Jantung Emma berdegup kencang, dan dia melihat ke arah keributan itu. Dia melihat seorang wanita muda yang hamil, pucat dan menggenggam tangan suaminya, ketakutan di matanya. Suaminya memegang tangannya erat, suaranya tenang dan meyakinkan, "Jangan khawatir, aku di sini bersamamu. Semuanya akan baik-baik saja."
Emma tertegun sejenak, merasakan gelombang iri dan cemburu. Dia memperhatikan pasangan itu, merindukan seseorang yang akan berada di sisinya dengan dukungan yang tak tergoyahkan.
Ruang bersalin penuh dengan aktivitas, dokter bekerja tanpa lelah untuk membantu wanita yang akan melahirkan. Emma terpesona, diam-diam berdoa untuk wanita itu, "Semoga dia melahirkan dengan selamat."

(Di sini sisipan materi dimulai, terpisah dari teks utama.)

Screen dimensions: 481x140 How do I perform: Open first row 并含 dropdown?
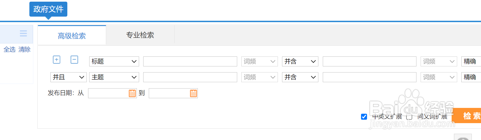click(x=300, y=61)
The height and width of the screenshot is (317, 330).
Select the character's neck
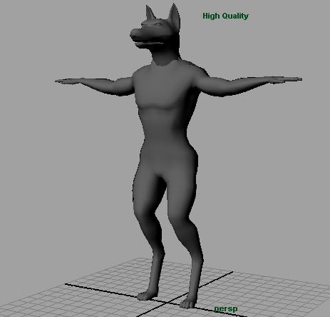[x=166, y=56]
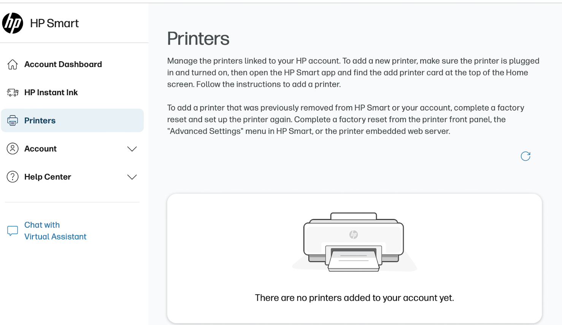
Task: Click the no printers added message
Action: pos(354,298)
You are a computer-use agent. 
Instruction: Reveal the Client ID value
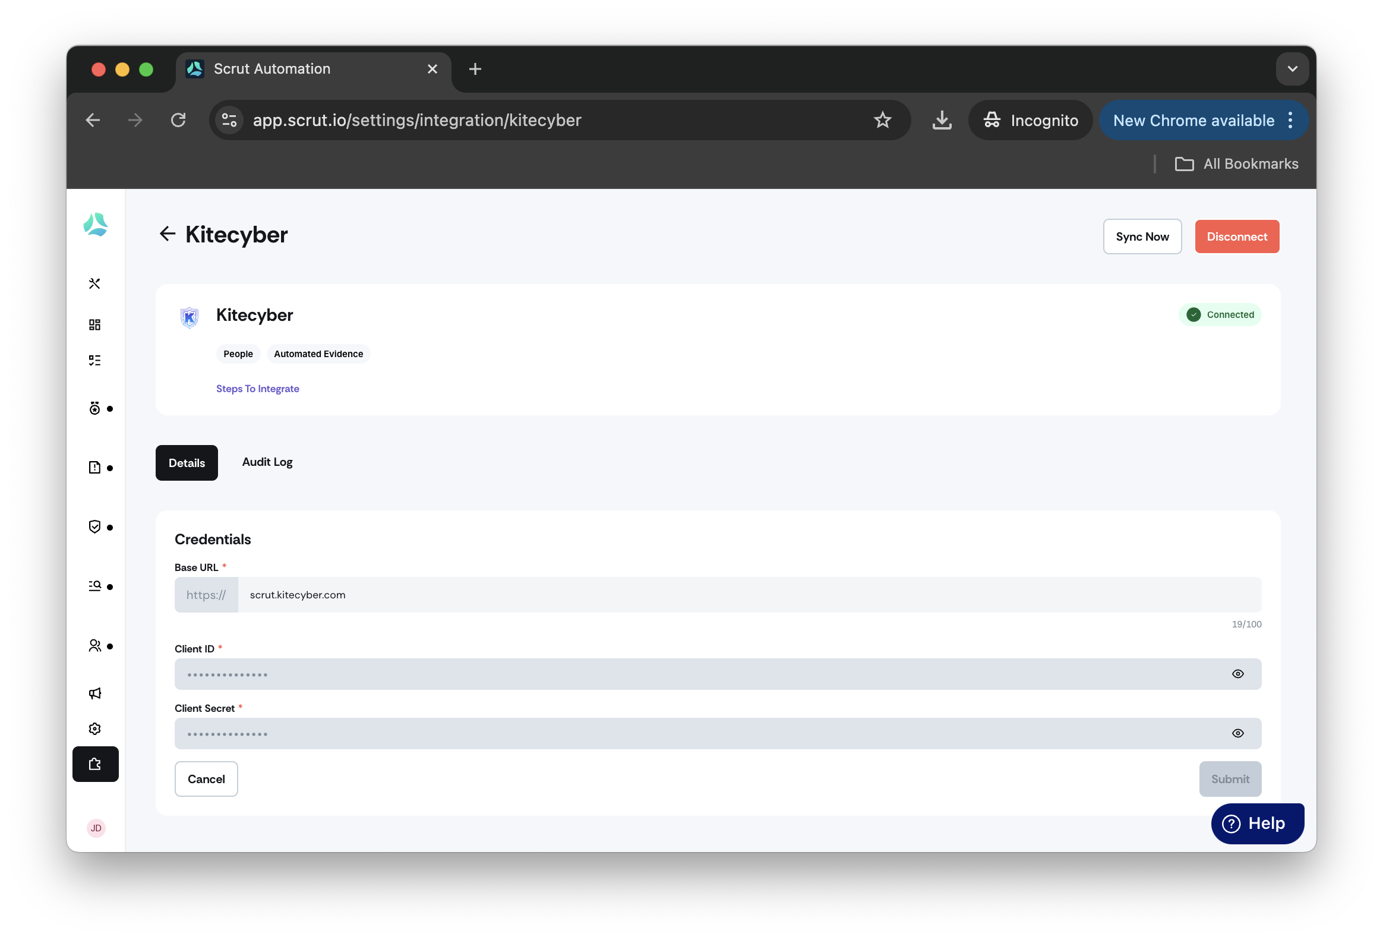point(1238,674)
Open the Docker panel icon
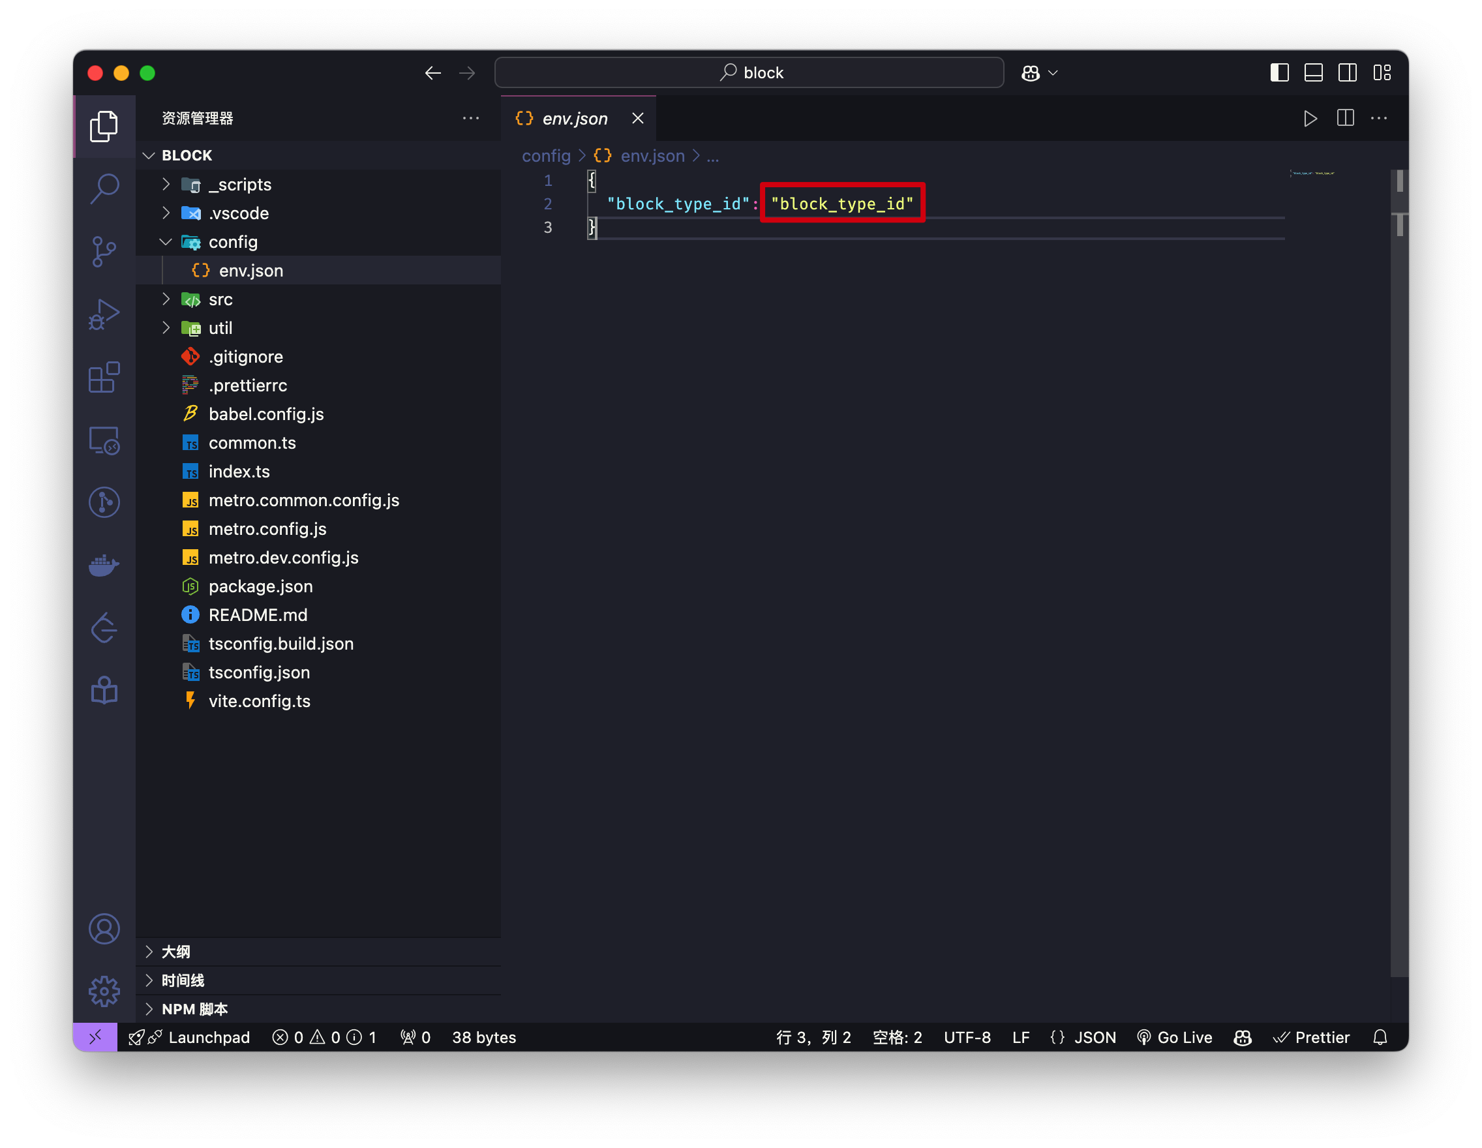This screenshot has height=1148, width=1482. pos(104,565)
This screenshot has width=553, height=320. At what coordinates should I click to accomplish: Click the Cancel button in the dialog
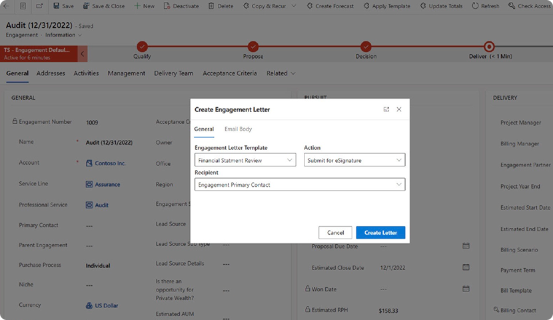[x=335, y=233]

Sebelum perawatan wanita itu selesai, hasil tes Emma keluar. Syukurlah, semuanya normal, dan bayinya sehat.
Emma berjalan keluar untuk waktu yang lama sebelum perlahan menuju pulang. Dia dulu mencintai rumah ini, mencintai menunggu di sini untuk George. Tapi hari ini, dia akhirnya menyadari bahwa dia hanya pion dalam permainan yang lebih besar, merasa kurang bersalah.
Tapi sekarang, rumah ini terasa seperti penjara, mencekiknya.
Ketika dia melihat George duduk di sofa dengan ekspresi gelap, perasaannya yang dulu untuknya mulai memudar.
"Di mana kamu selama ini? Apakah kamu bertemu dengan pria lain? Apakah kamu pergi menemui Anna?" Pertanyaannya menghantam Emma seperti seember air es, membuatnya merasa dingin di seluruh tubuh.